Espaces de discussion sur le travail (EDT) : Lauriane Domette, consultante de Plein Sens a soutenu avec succès une thèse CIFRE sur ces dispositifs

Dans ses travaux, Les dispositifs de discussion sur le travail : conception pour l’usage, conception dans l’usage, Lauriane Domette interroge les modalités d’utilisation prévues et réelles de ces dispositifs, les conditions de pérennité d’une telle discussion sur le travail dans les organisations, les méthodologies d’intervention à même de la développer et de la soutenir dans le temps, ainsi que ses effets et implications en termes de management, de participation et de prise de décision. La thèse a été soutenue avec succès le 28 mai dernier auprès d’un jury composé d’Yves Clot (Président du jury), Mathieu Detchessahar, Pierre Falzon (Directeur de thèse), Viviane Folcher, Etienne Forcioli Conti, Vanina Mollo et Laurent Van Belleghem.

Le constat

Au départ, la prise en compte du développement croissant des dispositifs de discussion sur le travail au sein des entreprises et dans la littérature :

  • Côté entreprises, la survenue de suicides dans plusieurs grands groupes au début des années 2000 a amorcé une prise en compte des réalités du travail et mis en avant la nécessité de « recréer des espaces pour discuter des difficultés, finalités et modalités du travail » (Ughetto, 2018, p.14), celle-ci étant par ailleurs institutionnellement soutenue par le droit d’expression des lois Auroux de 1981, renouvelé dans l’Accord National Interprofessionnel de 2013 ;
  • Côté recherche, les auteurs de plusieurs sciences du travail (ergonomie, psychologie du travail, psychodynamique du travail, gestion) développent des méthodologies d’intervention et de discussion visant la construction de systèmes alternatifs de management, d’organisation, voire de gouvernance, qui permettent une meilleure prise en compte de la réalité du travail dans les processus d’organisation et de décision.

Terrain d’enquête

Les travaux de recherche ont porté sur des dispositifs de discussion sur le travail mis en place par Plein Sens au sein de quatre entreprises : deux organismes de protection sociale, une institution bancaire et La Poste.
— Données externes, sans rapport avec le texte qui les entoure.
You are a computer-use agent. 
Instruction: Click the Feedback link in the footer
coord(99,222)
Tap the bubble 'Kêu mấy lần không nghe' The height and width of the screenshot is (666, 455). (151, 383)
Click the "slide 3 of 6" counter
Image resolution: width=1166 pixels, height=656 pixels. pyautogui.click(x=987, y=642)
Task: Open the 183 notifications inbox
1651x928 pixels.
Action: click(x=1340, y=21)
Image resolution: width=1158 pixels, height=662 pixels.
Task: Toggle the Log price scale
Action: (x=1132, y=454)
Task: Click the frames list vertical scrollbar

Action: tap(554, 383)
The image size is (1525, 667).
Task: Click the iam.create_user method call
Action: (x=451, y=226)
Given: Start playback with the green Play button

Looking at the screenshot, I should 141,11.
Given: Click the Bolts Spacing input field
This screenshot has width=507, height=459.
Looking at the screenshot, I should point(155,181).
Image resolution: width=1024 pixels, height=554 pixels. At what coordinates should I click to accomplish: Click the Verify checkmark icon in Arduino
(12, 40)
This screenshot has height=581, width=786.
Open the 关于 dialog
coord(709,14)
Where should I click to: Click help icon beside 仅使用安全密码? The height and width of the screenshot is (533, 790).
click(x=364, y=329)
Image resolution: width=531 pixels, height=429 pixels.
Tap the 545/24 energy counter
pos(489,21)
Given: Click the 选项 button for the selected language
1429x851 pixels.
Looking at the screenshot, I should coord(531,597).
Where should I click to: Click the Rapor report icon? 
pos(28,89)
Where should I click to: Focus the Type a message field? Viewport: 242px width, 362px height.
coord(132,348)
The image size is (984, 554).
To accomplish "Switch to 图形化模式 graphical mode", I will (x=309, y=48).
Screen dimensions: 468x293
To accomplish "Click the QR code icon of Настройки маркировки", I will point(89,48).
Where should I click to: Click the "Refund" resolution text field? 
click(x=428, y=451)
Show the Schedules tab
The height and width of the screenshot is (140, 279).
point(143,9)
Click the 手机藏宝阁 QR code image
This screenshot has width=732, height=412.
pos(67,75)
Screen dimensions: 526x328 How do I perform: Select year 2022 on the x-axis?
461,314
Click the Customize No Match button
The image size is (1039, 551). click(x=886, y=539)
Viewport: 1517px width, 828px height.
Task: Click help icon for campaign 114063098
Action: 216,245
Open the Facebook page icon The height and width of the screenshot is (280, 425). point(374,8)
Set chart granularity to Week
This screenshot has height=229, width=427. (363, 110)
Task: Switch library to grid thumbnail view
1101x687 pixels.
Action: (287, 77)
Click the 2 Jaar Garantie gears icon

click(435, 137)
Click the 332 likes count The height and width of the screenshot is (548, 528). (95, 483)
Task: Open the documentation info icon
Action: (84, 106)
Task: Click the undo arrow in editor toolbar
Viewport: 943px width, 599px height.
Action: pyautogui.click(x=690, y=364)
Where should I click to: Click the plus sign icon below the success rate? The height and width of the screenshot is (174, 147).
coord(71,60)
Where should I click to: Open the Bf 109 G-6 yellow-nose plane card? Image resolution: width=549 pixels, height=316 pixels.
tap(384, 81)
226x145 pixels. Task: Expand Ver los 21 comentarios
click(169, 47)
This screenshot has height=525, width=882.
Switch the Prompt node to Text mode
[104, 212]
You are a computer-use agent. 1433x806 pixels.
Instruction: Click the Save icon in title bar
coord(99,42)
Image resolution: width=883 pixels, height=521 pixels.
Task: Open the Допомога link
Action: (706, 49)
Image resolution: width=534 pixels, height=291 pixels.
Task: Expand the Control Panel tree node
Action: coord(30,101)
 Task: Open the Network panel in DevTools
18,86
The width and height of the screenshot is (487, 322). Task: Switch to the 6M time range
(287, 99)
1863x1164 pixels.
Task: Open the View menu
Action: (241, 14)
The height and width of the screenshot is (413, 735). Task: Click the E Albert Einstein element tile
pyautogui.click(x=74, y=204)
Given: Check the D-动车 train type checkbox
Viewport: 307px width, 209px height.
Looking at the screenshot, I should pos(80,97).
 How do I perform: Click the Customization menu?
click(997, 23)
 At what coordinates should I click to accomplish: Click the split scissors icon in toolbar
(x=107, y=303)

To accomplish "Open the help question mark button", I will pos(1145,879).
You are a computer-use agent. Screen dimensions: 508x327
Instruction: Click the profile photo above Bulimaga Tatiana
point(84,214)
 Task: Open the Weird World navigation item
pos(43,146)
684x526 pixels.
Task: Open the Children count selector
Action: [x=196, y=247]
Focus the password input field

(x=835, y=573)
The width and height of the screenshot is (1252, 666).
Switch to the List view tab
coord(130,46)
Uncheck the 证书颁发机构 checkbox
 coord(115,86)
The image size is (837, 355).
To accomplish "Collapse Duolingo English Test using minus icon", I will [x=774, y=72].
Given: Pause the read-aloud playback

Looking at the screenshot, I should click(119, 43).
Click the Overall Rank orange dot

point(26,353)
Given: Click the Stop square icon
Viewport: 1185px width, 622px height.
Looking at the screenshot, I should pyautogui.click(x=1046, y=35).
Elle retrace plus spécifiquement la façon dont ces dispositifs ont été conçus puis adaptés, par les agents, les managers et les organisations qui les ont utilisés. Leur évolution a ainsi été retracée à deux échelles temporelles :

  • d’une entreprise à l’autre, pour caractériser les formes des dispositifs prévues par les concepteurs selon les contextes particuliers de chaque entreprise ;
  • au sein de deux entreprises (l’institution bancaire et La Poste), pour analyser plus finement leurs formes prises dans l’usage et leur évolution sur deux ans (pour La Poste).

Quelles conclusions ?

Les résultats mettent en lumière des appropriations variées selon les contextes, soulignant la nécessaire adaptabilité des modalités de la discussion aux spécificités locales. Les espaces de discussion étudiés ont favorisé la régulation de situations de travail en permettant par exemple de développer des ressources, de résoudre des problèmes opérationnels, de modifier l’organisation du travail (répartition des tâches entre services ou au sein d’un service), l’environnement de travail, certaines pratiques managériales ou encore la compréhension des indicateurs au regard de la réalité du travail. Ils ont interpellé des cultures managériales traditionnellement descendantes, initiant une évolution vers un management plus participatif. En même temps, la pérennité de la discussion sous cette forme s’est trouvée limitée pour différentes raisons, telles qu’un « empilement de dispositifs managériaux », des pratiques de discussion déjà existantes sous d’autres formes, ou encore, une difficulté à dégager du temps compte-tenu des enjeux de production.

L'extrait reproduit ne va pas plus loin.